──────── Exercise data
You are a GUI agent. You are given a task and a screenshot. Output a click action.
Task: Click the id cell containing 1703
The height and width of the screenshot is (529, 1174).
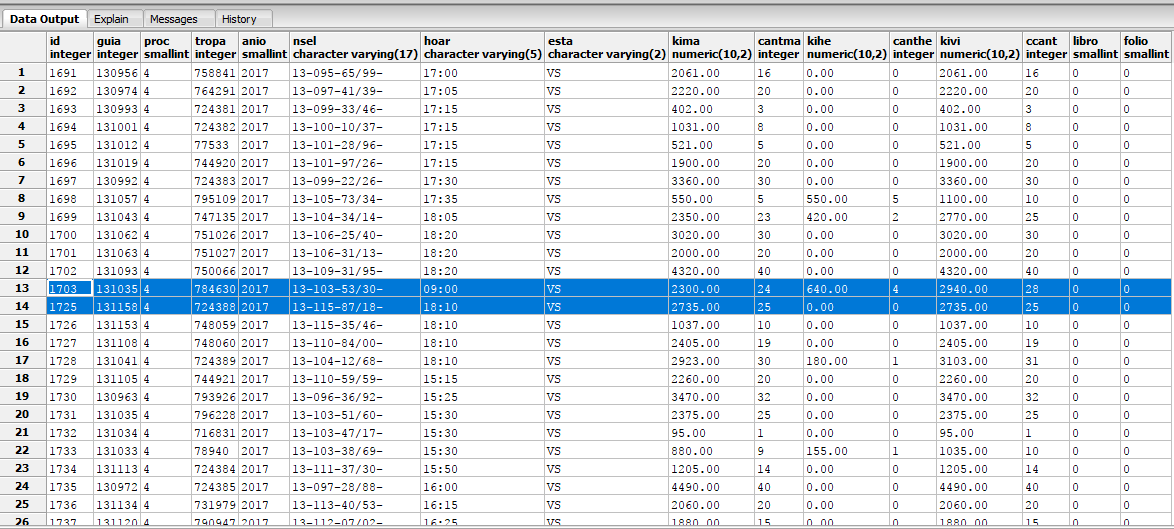point(69,289)
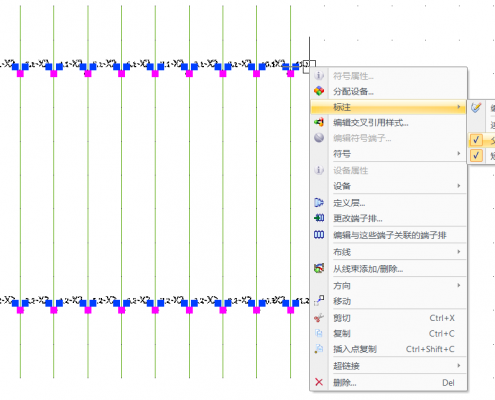Click the 编辑交叉引用样式 icon

319,122
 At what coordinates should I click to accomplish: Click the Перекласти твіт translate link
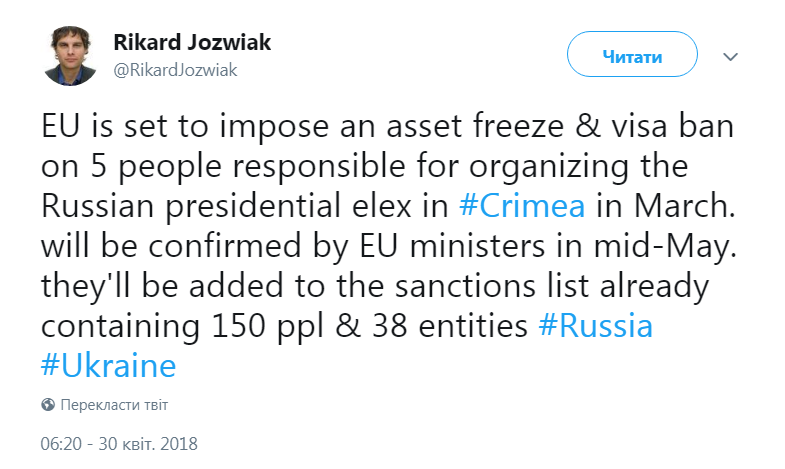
────────────────
# Task goal
Excluding the pictures, restate the records above word for word.

# Answer box
You are a GUI agent. You are given a task and a screenshot. Output a click action.
Task: Click the id cell containing 1703
The height and width of the screenshot is (529, 1174).
point(69,289)
Click the 编辑交叉引用样式 icon

319,122
 At what coordinates should I click to accomplish: Click the Перекласти твіт translate link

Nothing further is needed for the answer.